Таким образом, мы начинаем с ощущения нехватки чего-то или кого-то и движемся ко все более полной и все более свободной радости. Вот почему общим элементом всех трех видов любви – или самой любви как таковой либо ее ближайшим родовым понятием – является радость. Мысль о том, что мы можем получить в свое владение то, чего нам не хватает (eros), должна наполнять нас фантастическим ощущением счастья, равно как и обладание тем, что мы воспринимаем как благо (philia), равно как и простое умение радоваться тому, что есть (agape).
Можно, конечно, и вовсе ничего не любить (Фрейд называет такое состояние меланхолией, «потерей способности любить»). Тогда приходишь к выводу, что жизнь не имеет ни вкуса, ни смысла. Для кого-то это означает прощание с жизнью – люди кончают самоубийством только в результате любовного краха или утраты способности испытывать любовь. Всякое самоубийство, даже оправданное, есть крах, как справедливо отмечает Спиноза. Поэтому нельзя осуждать самоубийство (никто не застрахован от краха), как нельзя и восхвалять самоубийство. Крах – не поражение и не победа.
Стоит ли жизнь того, чтобы жить? На этот вопрос нельзя ответить в абсолютной форме. Ничто не имеет ценности само по себе. Та или иная вещь обретает ценность только благодаря радости, которую она нам приносит или вызывает в нас. Жизнь имеет ценность только для того, кто любит жизнь. Любовь имеет ценность только для того, кто любит любить. Любовь к жизни и любовь к любви неразрывно связаны между собой. И не только потому, что любить может только живой человек, но главным образом потому, что только любовь заставляет почувствовать вкус к жизни и дать силы продолжать жить, ибо одной храбрости тут мало.

**Постановка задачи:**
Перепишите без изменений часть фрагмента о любви и радости: от слов «Можно, конечно, и» до слов «и не победа.» включительно. Для работы используйте только этот фрагмент.

**Исходные данные:**

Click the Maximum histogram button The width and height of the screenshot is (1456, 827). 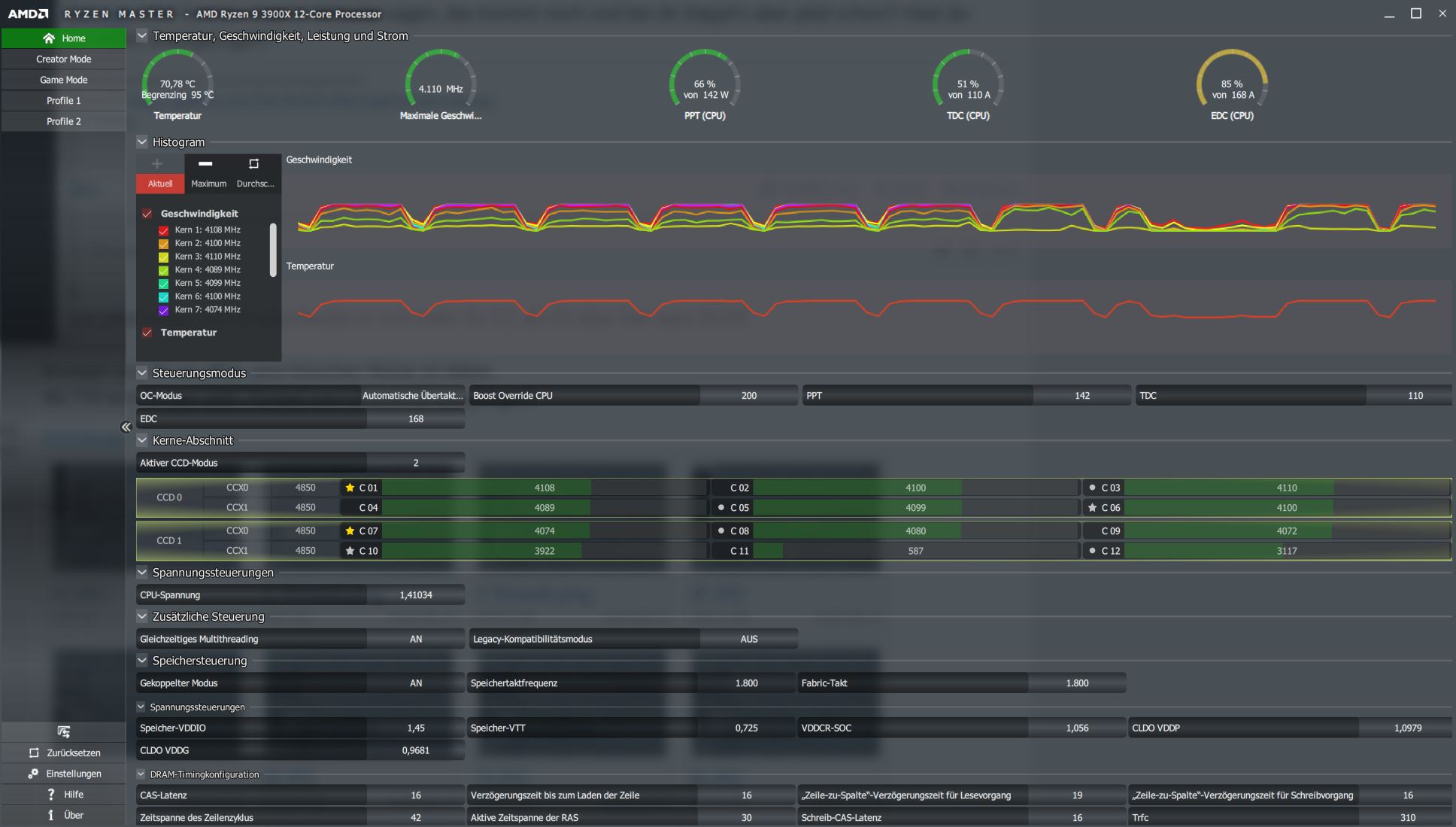[x=208, y=184]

**Ответ на задание:**
Можно, конечно, и вовсе ничего не любить (Фрейд называет такое состояние меланхолией, «потерей способности любить»). Тогда приходишь к выводу, что жизнь не имеет ни вкуса, ни смысла. Для кого-то это означает прощание с жизнью – люди кончают самоубийством только в результате любовного краха или утраты способности испытывать любовь. Всякое самоубийство, даже оправданное, есть крах, как справедливо отмечает Спиноза. Поэтому нельзя осуждать самоубийство (никто не застрахован от краха), как нельзя и восхвалять самоубийство. Крах – не поражение и не победа.